Catalan MonitorNews Roundup

Artur Mas article at The Guardian
The Guardian | Artur Mas “The people of Catalonia have voted. Let democracy take its course”
“I call on Spain’s government, and also on Spain’s people, to listen to the people of Catalonia. The hour has come and our whole hearts are in this. I also call on the international community to urge President Rajoy and Spain’s parliament to allow Catalonia to choose its own system of government, for ourselves and for our children. Spain was a shining example of a country that suffered 40 years of dictatorship and peacefully transformed almost overnight into a western democracy. Let’s keep that light of democracy shining.

BBC | Catalonia vote: Twitter debate from a bar
BBC’s Patrick Jackson spoke to a group of friends partying in a Barcelona bar, who agreed to let him tweet their views on Catalonia’s symbolic independence vote as polling day dawned.


Bloomberg | Rajoy Says He Won’t Negotiate Sovereignty With Catalans
Prime Minister Mariano Rajoy said he won’t engage in any talks with Catalan President Artur Mas that could result in a breakup of Spain. “You can’t ask the prime minister to negotiate over national sovereignty,” Rajoy said at a press conference in Madrid today.

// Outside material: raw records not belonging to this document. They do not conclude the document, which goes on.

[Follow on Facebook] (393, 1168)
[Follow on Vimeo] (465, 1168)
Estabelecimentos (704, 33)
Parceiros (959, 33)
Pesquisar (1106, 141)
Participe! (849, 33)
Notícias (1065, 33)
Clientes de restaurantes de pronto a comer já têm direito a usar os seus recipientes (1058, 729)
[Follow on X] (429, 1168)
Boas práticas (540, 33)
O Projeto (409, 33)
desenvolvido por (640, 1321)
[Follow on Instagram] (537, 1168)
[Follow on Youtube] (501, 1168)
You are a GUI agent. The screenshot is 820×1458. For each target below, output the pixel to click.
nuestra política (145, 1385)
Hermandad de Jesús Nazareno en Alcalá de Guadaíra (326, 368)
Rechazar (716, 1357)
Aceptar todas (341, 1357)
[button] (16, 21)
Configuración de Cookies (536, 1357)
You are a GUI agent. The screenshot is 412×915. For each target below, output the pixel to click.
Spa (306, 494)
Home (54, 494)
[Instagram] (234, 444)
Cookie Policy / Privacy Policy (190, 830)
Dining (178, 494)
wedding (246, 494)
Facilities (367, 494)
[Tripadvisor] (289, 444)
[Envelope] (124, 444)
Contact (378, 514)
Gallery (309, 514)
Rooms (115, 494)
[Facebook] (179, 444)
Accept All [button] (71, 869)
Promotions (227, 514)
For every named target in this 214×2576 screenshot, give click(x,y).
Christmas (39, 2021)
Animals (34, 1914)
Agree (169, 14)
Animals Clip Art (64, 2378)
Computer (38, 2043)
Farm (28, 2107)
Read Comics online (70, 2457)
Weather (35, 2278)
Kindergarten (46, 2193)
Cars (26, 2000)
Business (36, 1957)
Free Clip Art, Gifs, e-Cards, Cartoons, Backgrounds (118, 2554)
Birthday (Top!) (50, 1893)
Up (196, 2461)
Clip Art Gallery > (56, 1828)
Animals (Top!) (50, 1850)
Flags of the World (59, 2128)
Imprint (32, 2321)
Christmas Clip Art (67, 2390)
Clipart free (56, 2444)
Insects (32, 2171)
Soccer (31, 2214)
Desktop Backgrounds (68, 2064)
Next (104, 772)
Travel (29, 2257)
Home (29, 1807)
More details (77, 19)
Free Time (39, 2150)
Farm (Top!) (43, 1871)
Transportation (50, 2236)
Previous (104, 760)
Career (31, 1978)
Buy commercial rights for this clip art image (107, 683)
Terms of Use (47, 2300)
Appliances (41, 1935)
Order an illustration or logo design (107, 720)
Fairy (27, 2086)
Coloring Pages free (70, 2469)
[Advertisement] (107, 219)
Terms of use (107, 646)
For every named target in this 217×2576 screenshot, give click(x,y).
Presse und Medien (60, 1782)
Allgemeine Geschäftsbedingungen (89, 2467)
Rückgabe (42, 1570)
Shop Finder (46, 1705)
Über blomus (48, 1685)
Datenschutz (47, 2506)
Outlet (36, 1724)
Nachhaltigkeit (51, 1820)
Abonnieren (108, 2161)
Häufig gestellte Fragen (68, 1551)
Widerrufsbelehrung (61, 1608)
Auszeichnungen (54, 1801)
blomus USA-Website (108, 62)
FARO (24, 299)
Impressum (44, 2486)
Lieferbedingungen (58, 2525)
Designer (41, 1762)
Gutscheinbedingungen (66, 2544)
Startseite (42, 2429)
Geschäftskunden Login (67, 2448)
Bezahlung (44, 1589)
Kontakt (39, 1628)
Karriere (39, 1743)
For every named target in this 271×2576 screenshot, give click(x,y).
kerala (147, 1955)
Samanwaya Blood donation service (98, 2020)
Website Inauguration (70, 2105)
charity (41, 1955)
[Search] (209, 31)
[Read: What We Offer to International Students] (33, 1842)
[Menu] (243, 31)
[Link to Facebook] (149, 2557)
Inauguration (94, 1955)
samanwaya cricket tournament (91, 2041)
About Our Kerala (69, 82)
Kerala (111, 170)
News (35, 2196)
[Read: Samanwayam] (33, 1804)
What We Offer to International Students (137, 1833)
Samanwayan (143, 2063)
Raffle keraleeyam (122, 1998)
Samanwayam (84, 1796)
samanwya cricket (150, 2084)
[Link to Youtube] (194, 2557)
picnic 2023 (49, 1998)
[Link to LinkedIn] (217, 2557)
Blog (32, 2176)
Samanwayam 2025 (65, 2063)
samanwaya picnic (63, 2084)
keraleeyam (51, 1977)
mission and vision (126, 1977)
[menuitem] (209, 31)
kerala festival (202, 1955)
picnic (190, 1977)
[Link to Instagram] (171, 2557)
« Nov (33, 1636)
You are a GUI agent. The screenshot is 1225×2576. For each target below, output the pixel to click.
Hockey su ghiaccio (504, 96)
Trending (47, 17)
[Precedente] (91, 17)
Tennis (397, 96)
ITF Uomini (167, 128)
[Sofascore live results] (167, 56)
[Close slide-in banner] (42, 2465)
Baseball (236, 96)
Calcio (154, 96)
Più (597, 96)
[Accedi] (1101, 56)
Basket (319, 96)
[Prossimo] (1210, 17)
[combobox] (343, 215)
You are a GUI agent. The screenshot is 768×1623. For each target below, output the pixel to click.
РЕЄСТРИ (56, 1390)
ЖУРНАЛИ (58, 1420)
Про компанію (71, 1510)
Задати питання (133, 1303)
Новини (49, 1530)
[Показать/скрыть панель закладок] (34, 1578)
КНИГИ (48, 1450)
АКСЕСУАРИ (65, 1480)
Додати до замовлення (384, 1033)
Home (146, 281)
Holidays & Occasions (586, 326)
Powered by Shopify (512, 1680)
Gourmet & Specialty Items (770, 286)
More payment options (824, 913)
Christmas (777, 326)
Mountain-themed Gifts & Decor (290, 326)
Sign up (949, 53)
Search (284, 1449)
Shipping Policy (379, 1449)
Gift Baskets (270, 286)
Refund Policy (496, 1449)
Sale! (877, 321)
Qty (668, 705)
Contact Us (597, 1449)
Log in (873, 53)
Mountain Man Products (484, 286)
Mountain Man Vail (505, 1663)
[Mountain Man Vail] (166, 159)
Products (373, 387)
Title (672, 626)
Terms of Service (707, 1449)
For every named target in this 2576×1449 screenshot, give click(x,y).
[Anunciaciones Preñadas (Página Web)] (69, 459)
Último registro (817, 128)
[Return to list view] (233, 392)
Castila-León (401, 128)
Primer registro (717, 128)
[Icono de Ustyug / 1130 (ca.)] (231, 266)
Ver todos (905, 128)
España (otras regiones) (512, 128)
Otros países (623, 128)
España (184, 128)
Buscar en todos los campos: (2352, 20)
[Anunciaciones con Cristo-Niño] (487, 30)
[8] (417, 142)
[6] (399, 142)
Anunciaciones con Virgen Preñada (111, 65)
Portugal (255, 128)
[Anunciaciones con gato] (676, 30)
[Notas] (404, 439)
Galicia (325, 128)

Vilaweb | Rajoy: No to the referendum and no to constitutional reform
Spanish prime minister, Mariano Rajoy, finally stepped forward today to weigh in on the independence vote that took place last weekend in Catalonia. Rajoy dismissed the independence vote, calling it a mock election that has only served to discredit the separatist cause.

The Local | Catalan referendum is ‘impossible’: Spanish PM
Spanish Prime Minister Mariano Rajoy on Wednesday warned that he would not consider the option of a definitive independence referendum in Catalonia during his first public appearance since the region held an unofficial poll on self-rule on Sunday.


The Scotsman | George Kerevan: What Catalonia can teach Scotland
“The Catalan sovereigntist movement has retained momentum despite Madrid’s intransigence by perfecting the art of mass street demonstrations involving millions of ordinary citizens. This visible expression of public sympathy has legitimised Catalan demands for autonomy in the eyes of the world media and neutralised attempts by Madrid to dismiss the movement as irrelevant.”